A reportagem do Metrópoles foi aos dois estabelecimentos, tentou falar com os proprietários, mas eles não estavam no momento. Ainda houve tentativa de contato pelo telefone, mas os donos dos dois comércios não foram encontrados.
Fiscalização
A Agefis é a responsável por supervisionar as atividades. Por meio de nota, o órgão informou que os quiosques instalados até a data de promulgação da lei de 2008 poderiam continuar nos seus lugares até que cada cidade publicasse seu plano de ocupação.

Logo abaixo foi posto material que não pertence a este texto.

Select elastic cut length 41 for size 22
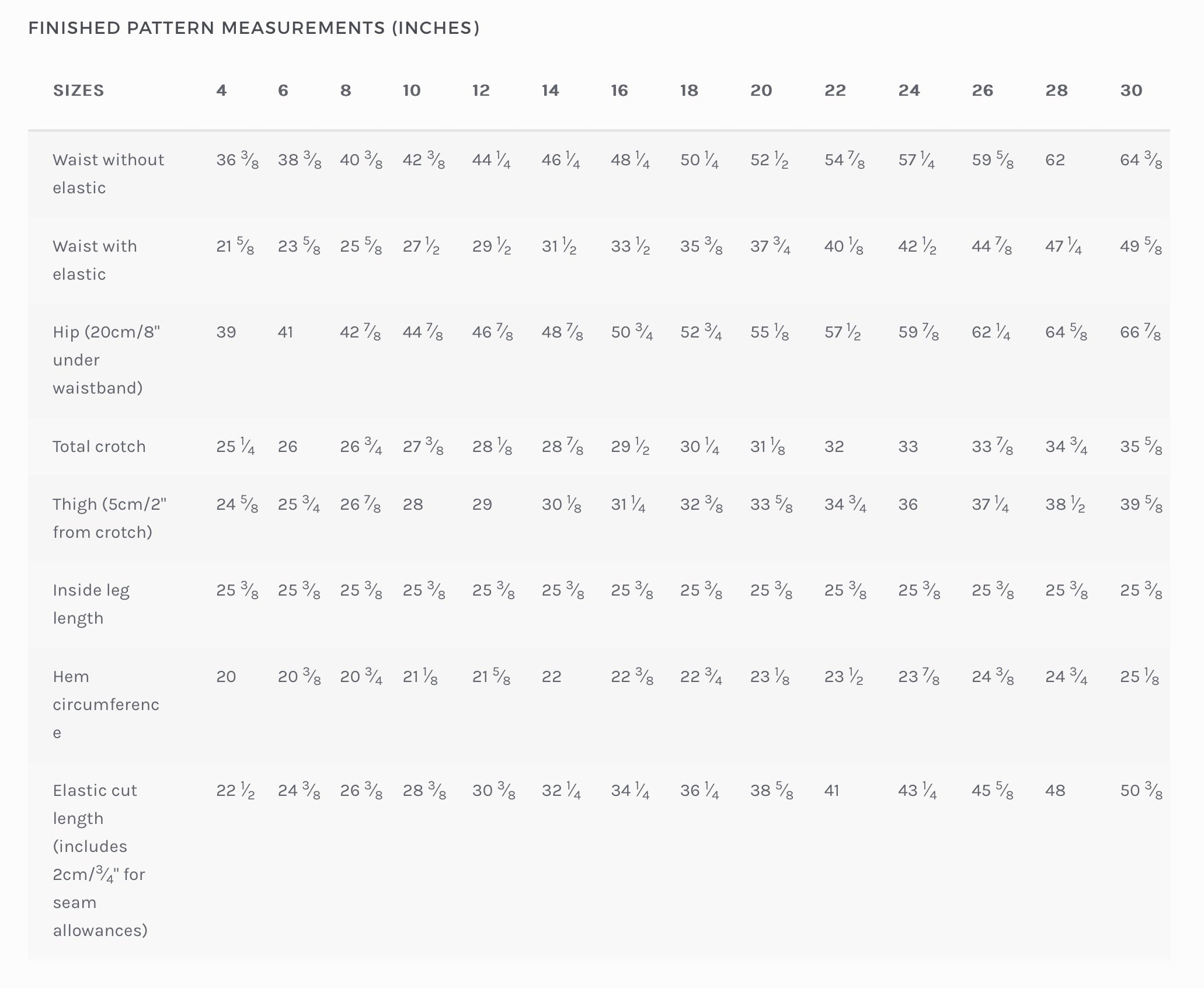This screenshot has height=988, width=1204. click(831, 791)

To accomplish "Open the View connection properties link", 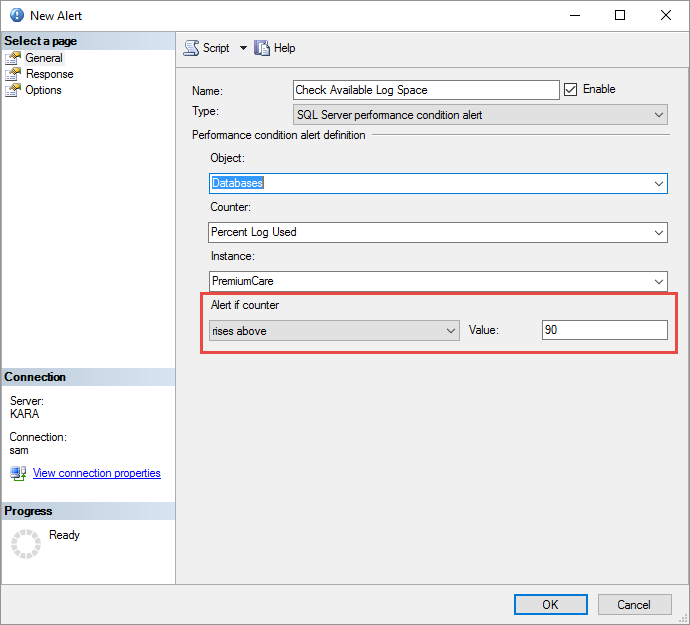I will (97, 473).
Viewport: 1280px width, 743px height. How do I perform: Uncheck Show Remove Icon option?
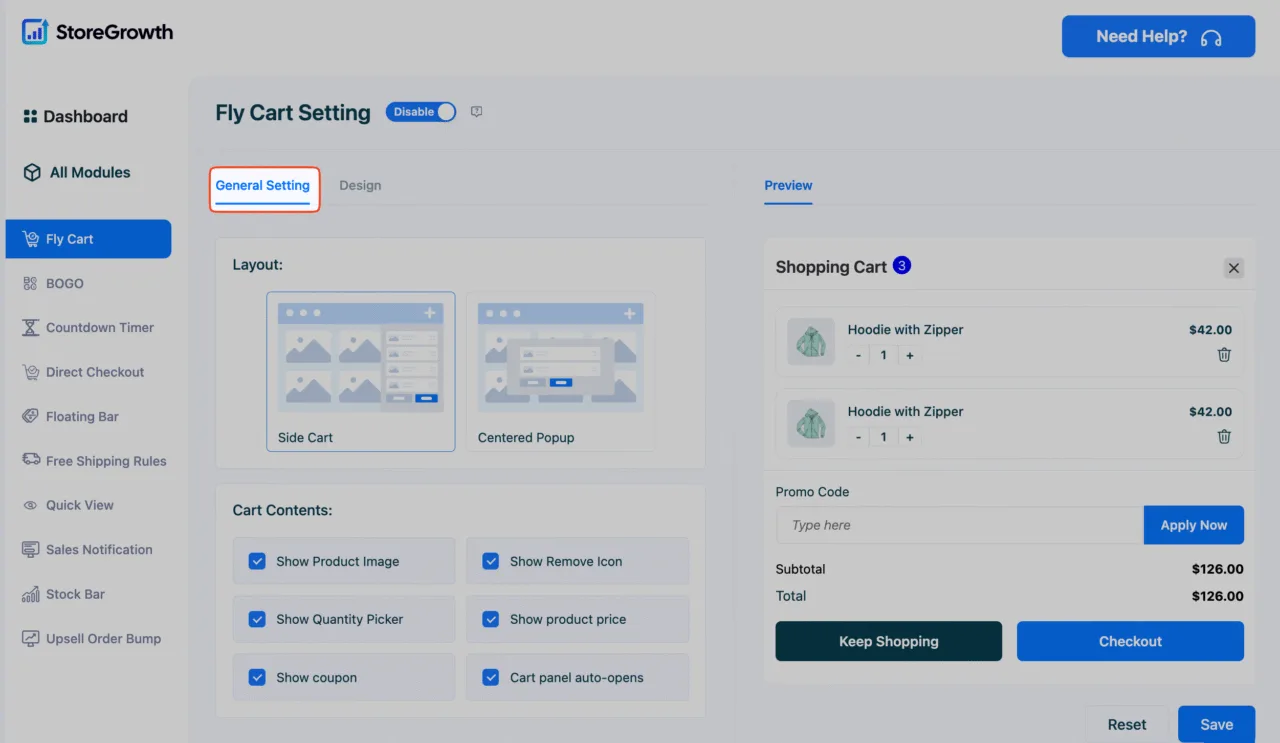tap(490, 561)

“Sendo assim, ou os quiosques antigos iriam ficar no mesmo lugar ou seriam removidos para outro local indicado pela administração regional. Acontece que nos últimos anos poucas cidades do DF publicaram esse plano, o que dificulta o programa de fiscalização, pois a Agefis não pode retirá-los antes de a administração confirmar se ele fica no mesmo lugar ou se será necessário sua remoção”, informou.